There are lots of things in life that give me pause - War, terminal illness, deception, apathy, ignorance, capri pants. There are more, lots of little things which cause my brow to scrunch up as I try to process a) why they exist and b) why they bother me so much. Will someone please explain to me those little sachets with coffee, milk powder and sugar in them? If you're near a kettle, practicality states you are near the necessary accoutrements to make a coffee. And living in London, you are never more than a 2 minute walk to a coffee shop, cafe or service station. So why, in all that is holy, do we need to tote yet more crap around just so we can get a hot drink? See, this is a prime example of the rubbish that plagues my mind on a daily, if not hourly basis. Since my mid teens, I have been bombarded with the same question - why are you wasting your life? Go out there, make something of yourself. Be amazing. I shrug and roll my eyes, I've given up on answering now. I used to try to explain myself, I have no direction, an overwhelming fear of failure, a deeply rooted sense that I am all bluff and no substance. Now, I just exhale and sort of wave my hands around in a non-committal gesture. All of above statements are true, I don't know what I want to be when I grow up and I really don't want my bubble to be burst by reality. And I really don't have the time, not when I have capri pants to ponder!
I like living in my own headspace. I realise that it isn't healthy, that we need other people in our lives in as much the same way we need water and oxygen to survive. I also get that anyone who prefers their own company to others is generally considered a hermit at best and a sociopath at worst. Read up on any serial killer through history and you'll find someone who shunned society and kept to themselves. Now, I have no urge to maim, disembowel or take another life. Never have, pretty sure I never will. I like other people on the whole, some more than others naturally, and occasionally I'll connect with someone and there begins a beautiful friendship with a life span of approximately 3 years. I say three years, this varies depending on the amount of actual face time involved. If I see someone frequently it goes down to about 18 months, if it's email and text based it can go to 5 years if not more. In my case, close proximity is my enemy. I'm pretty sure this isn't normal, most people engage with others on a frequent basis and relationships build and grow. Mine have an expiration date. This gives me pause...

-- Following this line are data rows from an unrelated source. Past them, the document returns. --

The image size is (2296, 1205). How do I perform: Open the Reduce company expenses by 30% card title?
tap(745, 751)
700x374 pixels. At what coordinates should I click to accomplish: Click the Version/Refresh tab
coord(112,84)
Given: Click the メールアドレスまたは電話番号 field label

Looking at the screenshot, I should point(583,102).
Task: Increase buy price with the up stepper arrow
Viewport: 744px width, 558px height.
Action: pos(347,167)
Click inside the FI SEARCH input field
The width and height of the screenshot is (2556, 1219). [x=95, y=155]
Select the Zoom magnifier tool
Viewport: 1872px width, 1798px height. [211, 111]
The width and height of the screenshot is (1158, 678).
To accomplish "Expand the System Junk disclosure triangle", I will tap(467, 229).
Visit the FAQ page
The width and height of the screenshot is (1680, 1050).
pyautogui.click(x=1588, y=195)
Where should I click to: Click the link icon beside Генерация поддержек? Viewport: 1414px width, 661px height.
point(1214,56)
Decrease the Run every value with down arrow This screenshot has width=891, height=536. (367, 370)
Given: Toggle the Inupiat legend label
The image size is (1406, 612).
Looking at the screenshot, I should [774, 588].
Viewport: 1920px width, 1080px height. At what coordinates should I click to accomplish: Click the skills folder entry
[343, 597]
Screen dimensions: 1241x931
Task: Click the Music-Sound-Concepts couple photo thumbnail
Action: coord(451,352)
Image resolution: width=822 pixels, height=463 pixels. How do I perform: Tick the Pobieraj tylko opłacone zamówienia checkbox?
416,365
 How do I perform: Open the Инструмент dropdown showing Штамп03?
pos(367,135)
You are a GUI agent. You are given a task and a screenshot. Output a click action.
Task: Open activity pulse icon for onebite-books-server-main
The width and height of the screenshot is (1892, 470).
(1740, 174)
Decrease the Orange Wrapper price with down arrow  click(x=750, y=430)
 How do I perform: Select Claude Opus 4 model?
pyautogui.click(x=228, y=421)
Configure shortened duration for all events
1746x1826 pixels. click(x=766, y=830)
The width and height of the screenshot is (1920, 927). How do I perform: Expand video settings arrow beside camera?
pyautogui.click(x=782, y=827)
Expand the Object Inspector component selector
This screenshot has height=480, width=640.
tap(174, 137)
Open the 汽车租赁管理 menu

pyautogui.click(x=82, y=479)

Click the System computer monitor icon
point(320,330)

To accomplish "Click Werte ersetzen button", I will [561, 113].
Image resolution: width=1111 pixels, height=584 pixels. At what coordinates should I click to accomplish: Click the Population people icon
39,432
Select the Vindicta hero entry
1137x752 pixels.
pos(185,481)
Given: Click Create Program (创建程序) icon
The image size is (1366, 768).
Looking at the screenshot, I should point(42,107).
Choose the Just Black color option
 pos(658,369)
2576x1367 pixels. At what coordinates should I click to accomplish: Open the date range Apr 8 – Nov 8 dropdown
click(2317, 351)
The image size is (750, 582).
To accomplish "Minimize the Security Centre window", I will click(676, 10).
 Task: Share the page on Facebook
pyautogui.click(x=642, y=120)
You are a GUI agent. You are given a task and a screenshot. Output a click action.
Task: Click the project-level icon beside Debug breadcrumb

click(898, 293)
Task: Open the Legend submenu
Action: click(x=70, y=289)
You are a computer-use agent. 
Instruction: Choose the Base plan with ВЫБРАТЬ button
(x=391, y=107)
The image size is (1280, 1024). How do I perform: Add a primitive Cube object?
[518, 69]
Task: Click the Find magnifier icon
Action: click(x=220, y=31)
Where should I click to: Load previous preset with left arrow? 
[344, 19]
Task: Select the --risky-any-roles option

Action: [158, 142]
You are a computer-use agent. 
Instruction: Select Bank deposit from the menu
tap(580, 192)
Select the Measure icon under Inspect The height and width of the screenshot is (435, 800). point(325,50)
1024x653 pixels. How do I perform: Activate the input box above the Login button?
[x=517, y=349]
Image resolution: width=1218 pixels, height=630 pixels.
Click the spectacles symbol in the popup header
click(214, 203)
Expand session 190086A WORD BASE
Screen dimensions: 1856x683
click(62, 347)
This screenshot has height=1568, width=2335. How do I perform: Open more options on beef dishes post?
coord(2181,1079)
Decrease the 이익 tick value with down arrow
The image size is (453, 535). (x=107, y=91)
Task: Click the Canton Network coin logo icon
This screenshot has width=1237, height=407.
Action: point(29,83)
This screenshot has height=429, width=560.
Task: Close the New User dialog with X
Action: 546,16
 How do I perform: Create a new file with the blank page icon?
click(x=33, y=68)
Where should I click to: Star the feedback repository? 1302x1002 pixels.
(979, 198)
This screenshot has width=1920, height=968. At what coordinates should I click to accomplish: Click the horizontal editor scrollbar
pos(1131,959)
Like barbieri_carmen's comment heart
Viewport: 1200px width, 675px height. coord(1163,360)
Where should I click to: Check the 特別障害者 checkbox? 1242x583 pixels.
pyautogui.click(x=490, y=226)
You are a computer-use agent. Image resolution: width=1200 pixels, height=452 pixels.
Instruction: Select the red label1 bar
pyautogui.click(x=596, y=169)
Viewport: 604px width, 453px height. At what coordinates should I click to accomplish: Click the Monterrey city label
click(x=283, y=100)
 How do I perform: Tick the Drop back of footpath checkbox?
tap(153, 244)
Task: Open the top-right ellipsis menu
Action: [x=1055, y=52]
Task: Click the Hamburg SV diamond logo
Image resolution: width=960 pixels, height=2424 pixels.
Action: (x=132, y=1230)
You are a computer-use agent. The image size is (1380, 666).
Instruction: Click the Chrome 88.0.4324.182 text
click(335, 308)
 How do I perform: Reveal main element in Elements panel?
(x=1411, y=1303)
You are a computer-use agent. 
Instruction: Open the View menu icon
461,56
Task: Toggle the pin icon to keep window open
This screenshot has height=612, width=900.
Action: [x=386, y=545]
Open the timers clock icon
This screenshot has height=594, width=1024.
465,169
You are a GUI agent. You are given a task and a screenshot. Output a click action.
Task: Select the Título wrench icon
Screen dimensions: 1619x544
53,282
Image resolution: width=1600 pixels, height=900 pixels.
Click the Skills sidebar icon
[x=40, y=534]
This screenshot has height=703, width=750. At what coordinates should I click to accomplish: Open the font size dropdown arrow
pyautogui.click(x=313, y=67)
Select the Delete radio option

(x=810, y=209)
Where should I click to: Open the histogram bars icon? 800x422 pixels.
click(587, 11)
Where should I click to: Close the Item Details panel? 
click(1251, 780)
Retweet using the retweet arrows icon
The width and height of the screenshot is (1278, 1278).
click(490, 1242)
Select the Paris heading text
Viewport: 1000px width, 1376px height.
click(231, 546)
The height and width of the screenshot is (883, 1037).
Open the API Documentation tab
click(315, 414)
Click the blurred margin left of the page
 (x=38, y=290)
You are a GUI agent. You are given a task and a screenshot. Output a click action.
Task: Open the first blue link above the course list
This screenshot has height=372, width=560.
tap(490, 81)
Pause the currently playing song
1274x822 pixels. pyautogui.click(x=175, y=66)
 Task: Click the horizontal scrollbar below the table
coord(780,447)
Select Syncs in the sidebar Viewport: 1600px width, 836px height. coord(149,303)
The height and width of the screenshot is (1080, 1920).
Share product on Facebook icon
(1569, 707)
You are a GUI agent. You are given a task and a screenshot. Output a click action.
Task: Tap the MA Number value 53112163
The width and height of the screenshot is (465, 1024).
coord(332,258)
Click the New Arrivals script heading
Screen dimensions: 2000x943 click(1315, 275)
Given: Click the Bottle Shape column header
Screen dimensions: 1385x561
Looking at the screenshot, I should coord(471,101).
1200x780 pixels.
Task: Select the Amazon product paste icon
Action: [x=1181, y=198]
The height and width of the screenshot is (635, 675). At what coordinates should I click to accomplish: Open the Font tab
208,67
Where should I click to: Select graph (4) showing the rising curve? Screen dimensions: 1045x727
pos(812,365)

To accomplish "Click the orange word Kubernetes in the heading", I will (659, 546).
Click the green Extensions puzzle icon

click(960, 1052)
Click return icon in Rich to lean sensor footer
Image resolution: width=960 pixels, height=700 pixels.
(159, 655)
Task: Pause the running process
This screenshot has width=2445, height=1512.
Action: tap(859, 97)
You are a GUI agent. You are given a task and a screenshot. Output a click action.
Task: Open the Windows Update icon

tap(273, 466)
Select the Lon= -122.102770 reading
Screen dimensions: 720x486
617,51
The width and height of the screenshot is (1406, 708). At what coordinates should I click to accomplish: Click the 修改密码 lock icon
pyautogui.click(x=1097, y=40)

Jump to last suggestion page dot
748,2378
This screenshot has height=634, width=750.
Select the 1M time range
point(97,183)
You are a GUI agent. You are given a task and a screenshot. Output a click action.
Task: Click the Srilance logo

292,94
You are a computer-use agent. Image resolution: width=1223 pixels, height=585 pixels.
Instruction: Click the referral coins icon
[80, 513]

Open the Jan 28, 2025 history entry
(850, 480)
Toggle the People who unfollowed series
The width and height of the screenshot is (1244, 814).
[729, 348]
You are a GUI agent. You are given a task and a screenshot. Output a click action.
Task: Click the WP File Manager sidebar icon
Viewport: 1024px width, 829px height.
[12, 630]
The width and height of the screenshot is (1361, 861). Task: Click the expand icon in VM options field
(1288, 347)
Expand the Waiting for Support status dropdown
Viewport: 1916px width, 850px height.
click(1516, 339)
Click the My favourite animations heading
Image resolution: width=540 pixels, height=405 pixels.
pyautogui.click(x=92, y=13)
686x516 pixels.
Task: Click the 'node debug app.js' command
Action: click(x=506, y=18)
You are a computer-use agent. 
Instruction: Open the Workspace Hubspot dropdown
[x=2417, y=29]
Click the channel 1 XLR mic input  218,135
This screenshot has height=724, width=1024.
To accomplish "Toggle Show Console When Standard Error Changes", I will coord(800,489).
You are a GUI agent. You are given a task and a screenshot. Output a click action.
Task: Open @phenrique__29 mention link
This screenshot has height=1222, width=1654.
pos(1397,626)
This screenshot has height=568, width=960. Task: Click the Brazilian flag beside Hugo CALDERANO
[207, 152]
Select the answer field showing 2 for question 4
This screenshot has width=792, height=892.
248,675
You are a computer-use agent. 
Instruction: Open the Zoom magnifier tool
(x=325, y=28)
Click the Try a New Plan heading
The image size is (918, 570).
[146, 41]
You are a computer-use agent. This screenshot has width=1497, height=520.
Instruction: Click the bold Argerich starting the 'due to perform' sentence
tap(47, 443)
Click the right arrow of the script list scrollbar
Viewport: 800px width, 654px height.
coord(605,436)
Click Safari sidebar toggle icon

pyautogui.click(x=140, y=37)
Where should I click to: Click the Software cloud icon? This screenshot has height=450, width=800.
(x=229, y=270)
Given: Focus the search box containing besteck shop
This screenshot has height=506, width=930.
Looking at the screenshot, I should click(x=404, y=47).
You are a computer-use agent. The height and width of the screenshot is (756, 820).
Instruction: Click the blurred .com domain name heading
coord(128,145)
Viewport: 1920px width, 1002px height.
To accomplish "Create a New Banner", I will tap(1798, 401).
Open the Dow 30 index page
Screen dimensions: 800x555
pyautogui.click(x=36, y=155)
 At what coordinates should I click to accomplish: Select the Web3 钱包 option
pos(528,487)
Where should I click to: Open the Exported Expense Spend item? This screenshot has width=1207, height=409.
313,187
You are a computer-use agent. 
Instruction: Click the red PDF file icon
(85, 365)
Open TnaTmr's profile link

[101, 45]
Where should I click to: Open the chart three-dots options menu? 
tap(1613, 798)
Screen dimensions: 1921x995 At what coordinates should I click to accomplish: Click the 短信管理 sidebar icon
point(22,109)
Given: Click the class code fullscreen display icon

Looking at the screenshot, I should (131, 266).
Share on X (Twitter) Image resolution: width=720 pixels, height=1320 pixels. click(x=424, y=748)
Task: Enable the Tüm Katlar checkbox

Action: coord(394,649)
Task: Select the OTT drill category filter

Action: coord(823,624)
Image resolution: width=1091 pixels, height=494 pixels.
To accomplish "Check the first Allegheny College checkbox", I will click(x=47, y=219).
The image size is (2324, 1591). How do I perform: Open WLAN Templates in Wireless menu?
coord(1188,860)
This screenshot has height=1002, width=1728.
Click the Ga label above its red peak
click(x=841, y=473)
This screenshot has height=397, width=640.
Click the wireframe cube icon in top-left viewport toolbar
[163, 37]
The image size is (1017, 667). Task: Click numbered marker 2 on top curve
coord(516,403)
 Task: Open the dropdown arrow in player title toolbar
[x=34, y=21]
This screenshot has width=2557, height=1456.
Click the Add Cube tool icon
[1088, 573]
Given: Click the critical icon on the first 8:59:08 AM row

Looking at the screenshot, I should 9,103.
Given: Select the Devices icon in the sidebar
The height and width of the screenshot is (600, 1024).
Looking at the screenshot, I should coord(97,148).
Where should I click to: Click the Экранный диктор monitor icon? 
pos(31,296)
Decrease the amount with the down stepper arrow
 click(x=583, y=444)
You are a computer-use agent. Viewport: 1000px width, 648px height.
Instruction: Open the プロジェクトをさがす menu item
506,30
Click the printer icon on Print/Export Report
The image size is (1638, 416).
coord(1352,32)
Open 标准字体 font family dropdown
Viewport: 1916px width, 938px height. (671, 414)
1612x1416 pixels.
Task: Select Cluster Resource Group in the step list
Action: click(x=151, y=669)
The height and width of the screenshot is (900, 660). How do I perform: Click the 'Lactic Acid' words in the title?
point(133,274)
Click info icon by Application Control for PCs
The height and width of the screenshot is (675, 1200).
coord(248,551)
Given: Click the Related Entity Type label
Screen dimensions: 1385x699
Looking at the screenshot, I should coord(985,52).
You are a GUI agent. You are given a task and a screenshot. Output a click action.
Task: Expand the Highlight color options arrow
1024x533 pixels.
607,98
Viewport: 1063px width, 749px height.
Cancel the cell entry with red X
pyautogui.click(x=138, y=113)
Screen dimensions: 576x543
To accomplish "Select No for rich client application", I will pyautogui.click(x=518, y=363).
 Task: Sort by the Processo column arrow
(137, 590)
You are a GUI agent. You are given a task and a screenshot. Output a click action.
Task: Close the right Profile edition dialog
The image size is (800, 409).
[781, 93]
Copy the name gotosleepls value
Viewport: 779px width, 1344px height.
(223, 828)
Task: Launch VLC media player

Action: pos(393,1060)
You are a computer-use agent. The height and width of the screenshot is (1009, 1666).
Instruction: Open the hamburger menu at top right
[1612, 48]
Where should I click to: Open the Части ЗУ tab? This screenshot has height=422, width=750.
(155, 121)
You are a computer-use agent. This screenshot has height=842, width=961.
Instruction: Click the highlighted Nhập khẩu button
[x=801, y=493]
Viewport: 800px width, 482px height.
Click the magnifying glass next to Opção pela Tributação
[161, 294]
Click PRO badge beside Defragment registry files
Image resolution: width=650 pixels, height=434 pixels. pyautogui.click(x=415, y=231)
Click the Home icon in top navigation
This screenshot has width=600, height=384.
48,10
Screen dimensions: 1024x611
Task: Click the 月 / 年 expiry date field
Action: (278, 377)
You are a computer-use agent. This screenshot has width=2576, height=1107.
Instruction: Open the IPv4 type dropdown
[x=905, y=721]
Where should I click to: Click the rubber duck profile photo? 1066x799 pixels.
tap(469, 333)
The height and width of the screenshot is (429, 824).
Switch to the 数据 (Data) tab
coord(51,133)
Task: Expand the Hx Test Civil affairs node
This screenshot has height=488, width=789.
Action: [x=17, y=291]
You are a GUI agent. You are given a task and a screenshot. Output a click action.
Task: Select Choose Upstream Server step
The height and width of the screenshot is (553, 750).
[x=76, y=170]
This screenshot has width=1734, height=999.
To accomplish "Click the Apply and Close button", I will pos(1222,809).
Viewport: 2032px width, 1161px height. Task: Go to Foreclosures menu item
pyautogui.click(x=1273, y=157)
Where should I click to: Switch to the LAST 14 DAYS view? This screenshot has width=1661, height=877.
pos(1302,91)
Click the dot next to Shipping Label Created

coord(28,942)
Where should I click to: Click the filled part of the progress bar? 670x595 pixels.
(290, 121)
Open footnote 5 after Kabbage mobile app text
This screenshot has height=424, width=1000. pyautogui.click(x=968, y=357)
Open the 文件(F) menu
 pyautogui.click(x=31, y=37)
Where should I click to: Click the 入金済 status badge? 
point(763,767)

Somedays I wish I was scientifically minded. I could theorise biomass and cold fusion and ponder the really big questions instead of staring out into the distance and hating on coffee sachets. I haven't moved into angry letter writing mode yet, but it's definitely in my future. Dear Nescafe, please can you explain the thinking behind this travesty of lazy consumerism... Can you say obsessed? To combat my descent into crazytown, I've started redirecting my energies into writing and learning the guitar. I've written badly for years and thought it was time to try harder. It's actually going well, I finished my first story recently and am only just coming down from my creative high. I wrote it for a friend who has patiently put up with my whining and self criticism for too long and who told me to just get on with it and finish the damn thing. I seem to respond better to that approach then mollycoddling apparently. 10500 words later I had finally finished something I started and amazingly, they seemed to be impressed! I have 2 other projects on the go and took the massive leap of sending one to a publisher, who, incredibly sent back positive feedback and encouragement. I'm on a roll! As for the guitar, I've always wanted to play. My earliest memories were of my Dad playing his acoustic, making up silly songs for my entertainment. My guitar hero. After years of procrastination, I finally bought one and can now proudly play about 3 notes and 1 chord - 2 of them badly and none of them in time. But I'm committed to learning and have valiantly been practicing everyday. I'll probably never be any good and I'm sure that like my writing, my musical "skills" will never be fit for public consumption but I'm okay with that. It was never about doing something for anyone other than myself. Sure, it's nice to get compliments (so I hear!) but it's more about setting myself the challenge and seeing it through to a reasonable conclusion. And it's giving me something else to think about, beside those damn silly coffee packets!
I guess the point of all this is that there doesn't always have to be a point. You don't have to know the destination all of the time. Sometimes it's more about the journey. It doesn't matter that you don't have a clue what you're doing or why you're doing it. It's okay to pootle along at your own pace, doing whatever makes you happy. Shakespeare wrote "To thine own self be true" over 500 years ago and so far, no-one else has managed to better that quote for it's simplicity. Sod what anyone else thinks, or expects of you. Make your own happy.